TASK MATERIAL:
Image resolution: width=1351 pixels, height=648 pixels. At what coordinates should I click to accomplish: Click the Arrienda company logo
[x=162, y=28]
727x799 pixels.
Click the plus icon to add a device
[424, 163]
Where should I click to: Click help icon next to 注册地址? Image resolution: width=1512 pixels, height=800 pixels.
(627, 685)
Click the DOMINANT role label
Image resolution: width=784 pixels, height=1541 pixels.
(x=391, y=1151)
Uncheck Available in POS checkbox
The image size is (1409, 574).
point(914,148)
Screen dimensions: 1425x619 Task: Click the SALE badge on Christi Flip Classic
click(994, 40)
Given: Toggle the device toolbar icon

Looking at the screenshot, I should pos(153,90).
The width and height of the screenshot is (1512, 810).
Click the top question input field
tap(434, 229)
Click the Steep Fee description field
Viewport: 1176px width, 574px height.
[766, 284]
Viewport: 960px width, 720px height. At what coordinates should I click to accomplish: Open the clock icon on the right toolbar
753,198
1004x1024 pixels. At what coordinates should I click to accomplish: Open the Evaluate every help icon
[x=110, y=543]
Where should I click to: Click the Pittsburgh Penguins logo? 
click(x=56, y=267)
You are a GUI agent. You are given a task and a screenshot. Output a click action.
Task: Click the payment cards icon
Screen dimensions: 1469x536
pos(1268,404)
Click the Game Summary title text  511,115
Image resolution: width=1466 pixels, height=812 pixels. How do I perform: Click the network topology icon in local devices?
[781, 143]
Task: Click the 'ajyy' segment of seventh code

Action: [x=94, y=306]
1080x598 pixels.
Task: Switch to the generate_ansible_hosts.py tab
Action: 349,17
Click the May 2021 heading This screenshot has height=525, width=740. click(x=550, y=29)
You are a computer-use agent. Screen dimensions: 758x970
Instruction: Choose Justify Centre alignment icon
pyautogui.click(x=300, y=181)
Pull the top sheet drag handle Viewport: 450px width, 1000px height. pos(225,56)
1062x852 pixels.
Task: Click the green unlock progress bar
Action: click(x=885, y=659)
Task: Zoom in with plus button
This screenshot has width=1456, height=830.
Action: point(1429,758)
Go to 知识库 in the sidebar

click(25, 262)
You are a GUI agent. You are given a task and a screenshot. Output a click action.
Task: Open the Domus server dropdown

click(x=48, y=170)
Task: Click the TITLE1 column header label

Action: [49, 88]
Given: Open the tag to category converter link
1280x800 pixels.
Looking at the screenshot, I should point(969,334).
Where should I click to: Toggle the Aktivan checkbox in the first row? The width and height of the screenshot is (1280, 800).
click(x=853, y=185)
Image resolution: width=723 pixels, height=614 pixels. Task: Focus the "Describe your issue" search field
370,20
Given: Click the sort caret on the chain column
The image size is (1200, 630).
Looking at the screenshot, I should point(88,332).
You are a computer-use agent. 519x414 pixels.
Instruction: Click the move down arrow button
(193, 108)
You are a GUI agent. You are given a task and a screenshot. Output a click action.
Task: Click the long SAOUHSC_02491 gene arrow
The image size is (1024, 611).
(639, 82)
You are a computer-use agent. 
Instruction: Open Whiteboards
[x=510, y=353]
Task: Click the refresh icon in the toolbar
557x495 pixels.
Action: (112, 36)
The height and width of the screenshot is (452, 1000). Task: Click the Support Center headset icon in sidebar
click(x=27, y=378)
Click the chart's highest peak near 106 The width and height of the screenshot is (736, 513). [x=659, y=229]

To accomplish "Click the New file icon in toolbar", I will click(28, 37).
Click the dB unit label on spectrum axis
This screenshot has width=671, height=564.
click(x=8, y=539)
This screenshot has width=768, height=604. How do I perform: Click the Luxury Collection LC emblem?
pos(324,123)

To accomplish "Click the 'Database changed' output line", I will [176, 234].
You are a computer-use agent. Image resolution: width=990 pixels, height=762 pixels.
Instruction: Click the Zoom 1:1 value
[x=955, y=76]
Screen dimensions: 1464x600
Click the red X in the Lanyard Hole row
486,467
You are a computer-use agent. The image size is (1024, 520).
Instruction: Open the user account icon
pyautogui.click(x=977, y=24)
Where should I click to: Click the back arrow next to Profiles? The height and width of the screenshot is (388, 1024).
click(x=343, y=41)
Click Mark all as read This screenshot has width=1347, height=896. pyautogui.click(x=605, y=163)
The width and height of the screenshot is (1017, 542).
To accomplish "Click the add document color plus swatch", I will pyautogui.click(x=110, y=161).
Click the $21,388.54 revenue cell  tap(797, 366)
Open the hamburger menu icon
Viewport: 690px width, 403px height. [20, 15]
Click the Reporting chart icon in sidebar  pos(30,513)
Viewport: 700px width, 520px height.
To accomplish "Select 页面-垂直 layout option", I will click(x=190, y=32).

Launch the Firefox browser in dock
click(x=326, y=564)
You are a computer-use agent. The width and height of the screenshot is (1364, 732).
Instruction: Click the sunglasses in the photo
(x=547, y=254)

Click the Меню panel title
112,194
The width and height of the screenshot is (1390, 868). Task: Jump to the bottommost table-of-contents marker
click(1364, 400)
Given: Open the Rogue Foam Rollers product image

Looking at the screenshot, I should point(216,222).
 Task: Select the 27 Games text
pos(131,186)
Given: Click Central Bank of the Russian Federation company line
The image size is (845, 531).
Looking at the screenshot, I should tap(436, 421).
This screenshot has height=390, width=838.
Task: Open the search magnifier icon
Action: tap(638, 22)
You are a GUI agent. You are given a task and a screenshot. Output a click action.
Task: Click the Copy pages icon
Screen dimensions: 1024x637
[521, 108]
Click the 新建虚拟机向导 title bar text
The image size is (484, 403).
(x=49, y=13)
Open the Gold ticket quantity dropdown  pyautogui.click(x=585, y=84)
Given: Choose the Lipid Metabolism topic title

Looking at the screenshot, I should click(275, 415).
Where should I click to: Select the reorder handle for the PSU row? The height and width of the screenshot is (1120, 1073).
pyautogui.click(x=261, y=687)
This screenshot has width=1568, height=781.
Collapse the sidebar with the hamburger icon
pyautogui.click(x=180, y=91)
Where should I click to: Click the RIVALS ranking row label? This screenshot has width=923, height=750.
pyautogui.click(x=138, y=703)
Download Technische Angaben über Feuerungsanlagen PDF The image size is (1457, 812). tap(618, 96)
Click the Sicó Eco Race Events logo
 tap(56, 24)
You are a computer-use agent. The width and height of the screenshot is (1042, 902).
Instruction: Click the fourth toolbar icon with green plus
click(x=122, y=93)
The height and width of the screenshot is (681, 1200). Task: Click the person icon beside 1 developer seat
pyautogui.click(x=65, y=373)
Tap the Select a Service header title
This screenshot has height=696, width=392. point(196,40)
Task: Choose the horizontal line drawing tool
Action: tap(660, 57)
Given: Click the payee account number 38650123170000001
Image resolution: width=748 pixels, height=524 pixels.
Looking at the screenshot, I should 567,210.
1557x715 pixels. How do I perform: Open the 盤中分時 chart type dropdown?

TASK REQUIREMENTS:
Each record above should be repeated exactly.

ANSWER SECTION:
Image resolution: width=1351 pixels, height=648 pixels. At what coordinates should I click to accomplish: Click the Arrienda company logo
[x=162, y=28]
727x799 pixels.
Click the plus icon to add a device
[424, 163]
Where should I click to: Click help icon next to 注册地址? Image resolution: width=1512 pixels, height=800 pixels.
(627, 685)
Click the DOMINANT role label
Image resolution: width=784 pixels, height=1541 pixels.
(x=391, y=1151)
Uncheck Available in POS checkbox
The image size is (1409, 574).
point(914,148)
Screen dimensions: 1425x619 Task: Click the SALE badge on Christi Flip Classic
click(994, 40)
Given: Toggle the device toolbar icon

Looking at the screenshot, I should pos(153,90).
The width and height of the screenshot is (1512, 810).
Click the top question input field
tap(434, 229)
Click the Steep Fee description field
Viewport: 1176px width, 574px height.
[766, 284]
Viewport: 960px width, 720px height. At what coordinates should I click to accomplish: Open the clock icon on the right toolbar
753,198
1004x1024 pixels. At what coordinates should I click to accomplish: Open the Evaluate every help icon
[x=110, y=543]
Where should I click to: Click the Pittsburgh Penguins logo? 
click(x=56, y=267)
You are a GUI agent. You are given a task and a screenshot. Output a click action.
Task: Click the payment cards icon
Screen dimensions: 1469x536
pos(1268,404)
Click the Game Summary title text  511,115
Image resolution: width=1466 pixels, height=812 pixels. How do I perform: Click the network topology icon in local devices?
[781, 143]
Task: Click the 'ajyy' segment of seventh code

Action: [x=94, y=306]
1080x598 pixels.
Task: Switch to the generate_ansible_hosts.py tab
Action: 349,17
Click the May 2021 heading This screenshot has height=525, width=740. click(x=550, y=29)
You are a computer-use agent. Screen dimensions: 758x970
Instruction: Choose Justify Centre alignment icon
pyautogui.click(x=300, y=181)
Pull the top sheet drag handle Viewport: 450px width, 1000px height. pos(225,56)
1062x852 pixels.
Task: Click the green unlock progress bar
Action: click(x=885, y=659)
Task: Zoom in with plus button
This screenshot has width=1456, height=830.
Action: point(1429,758)
Go to 知识库 in the sidebar

click(25, 262)
You are a GUI agent. You are given a task and a screenshot. Output a click action.
Task: Open the Domus server dropdown

click(x=48, y=170)
Task: Click the TITLE1 column header label

Action: [49, 88]
Given: Open the tag to category converter link
1280x800 pixels.
Looking at the screenshot, I should point(969,334).
Where should I click to: Toggle the Aktivan checkbox in the first row? The width and height of the screenshot is (1280, 800).
click(x=853, y=185)
Image resolution: width=723 pixels, height=614 pixels. Task: Focus the "Describe your issue" search field
370,20
Given: Click the sort caret on the chain column
The image size is (1200, 630).
Looking at the screenshot, I should point(88,332).
You are a computer-use agent. 519x414 pixels.
Instruction: Click the move down arrow button
(193, 108)
You are a GUI agent. You are given a task and a screenshot. Output a click action.
Task: Click the long SAOUHSC_02491 gene arrow
The image size is (1024, 611).
(639, 82)
You are a computer-use agent. 
Instruction: Open Whiteboards
[x=510, y=353]
Task: Click the refresh icon in the toolbar
557x495 pixels.
Action: (112, 36)
The height and width of the screenshot is (452, 1000). Task: Click the Support Center headset icon in sidebar
click(x=27, y=378)
Click the chart's highest peak near 106 The width and height of the screenshot is (736, 513). [x=659, y=229]

To accomplish "Click the New file icon in toolbar", I will click(28, 37).
Click the dB unit label on spectrum axis
This screenshot has width=671, height=564.
click(x=8, y=539)
This screenshot has width=768, height=604. How do I perform: Click the Luxury Collection LC emblem?
pos(324,123)

To accomplish "Click the 'Database changed' output line", I will [176, 234].
You are a computer-use agent. Image resolution: width=990 pixels, height=762 pixels.
Instruction: Click the Zoom 1:1 value
[x=955, y=76]
Screen dimensions: 1464x600
Click the red X in the Lanyard Hole row
486,467
You are a computer-use agent. The image size is (1024, 520).
Instruction: Open the user account icon
pyautogui.click(x=977, y=24)
Where should I click to: Click the back arrow next to Profiles? The height and width of the screenshot is (388, 1024).
click(x=343, y=41)
Click Mark all as read This screenshot has width=1347, height=896. pyautogui.click(x=605, y=163)
The width and height of the screenshot is (1017, 542).
To accomplish "Click the add document color plus swatch", I will pyautogui.click(x=110, y=161).
Click the $21,388.54 revenue cell  tap(797, 366)
Open the hamburger menu icon
Viewport: 690px width, 403px height. [20, 15]
Click the Reporting chart icon in sidebar  pos(30,513)
Viewport: 700px width, 520px height.
To accomplish "Select 页面-垂直 layout option", I will click(x=190, y=32).

Launch the Firefox browser in dock
click(x=326, y=564)
You are a computer-use agent. The width and height of the screenshot is (1364, 732).
Instruction: Click the sunglasses in the photo
(x=547, y=254)

Click the Меню panel title
112,194
The width and height of the screenshot is (1390, 868). Task: Jump to the bottommost table-of-contents marker
click(1364, 400)
Given: Open the Rogue Foam Rollers product image

Looking at the screenshot, I should point(216,222).
 Task: Select the 27 Games text
pos(131,186)
Given: Click Central Bank of the Russian Federation company line
The image size is (845, 531).
Looking at the screenshot, I should tap(436, 421).
This screenshot has height=390, width=838.
Task: Open the search magnifier icon
Action: tap(638, 22)
You are a GUI agent. You are given a task and a screenshot. Output a click action.
Task: Click the Copy pages icon
Screen dimensions: 1024x637
[521, 108]
Click the 新建虚拟机向导 title bar text
The image size is (484, 403).
(x=49, y=13)
Open the Gold ticket quantity dropdown  pyautogui.click(x=585, y=84)
Given: Choose the Lipid Metabolism topic title

Looking at the screenshot, I should click(275, 415).
Where should I click to: Select the reorder handle for the PSU row? The height and width of the screenshot is (1120, 1073).
pyautogui.click(x=261, y=687)
This screenshot has width=1568, height=781.
Collapse the sidebar with the hamburger icon
pyautogui.click(x=180, y=91)
Where should I click to: Click the RIVALS ranking row label? This screenshot has width=923, height=750.
pyautogui.click(x=138, y=703)
Download Technische Angaben über Feuerungsanlagen PDF The image size is (1457, 812). tap(618, 96)
Click the Sicó Eco Race Events logo
 tap(56, 24)
You are a computer-use agent. The width and height of the screenshot is (1042, 902).
Instruction: Click the fourth toolbar icon with green plus
click(x=122, y=93)
The height and width of the screenshot is (681, 1200). Task: Click the person icon beside 1 developer seat
pyautogui.click(x=65, y=373)
Tap the Select a Service header title
This screenshot has height=696, width=392. point(196,40)
Task: Choose the horizontal line drawing tool
Action: tap(660, 57)
Given: Click the payee account number 38650123170000001
Image resolution: width=748 pixels, height=524 pixels.
Looking at the screenshot, I should 567,210.
1557x715 pixels. How do I perform: Open the 盤中分時 chart type dropdown?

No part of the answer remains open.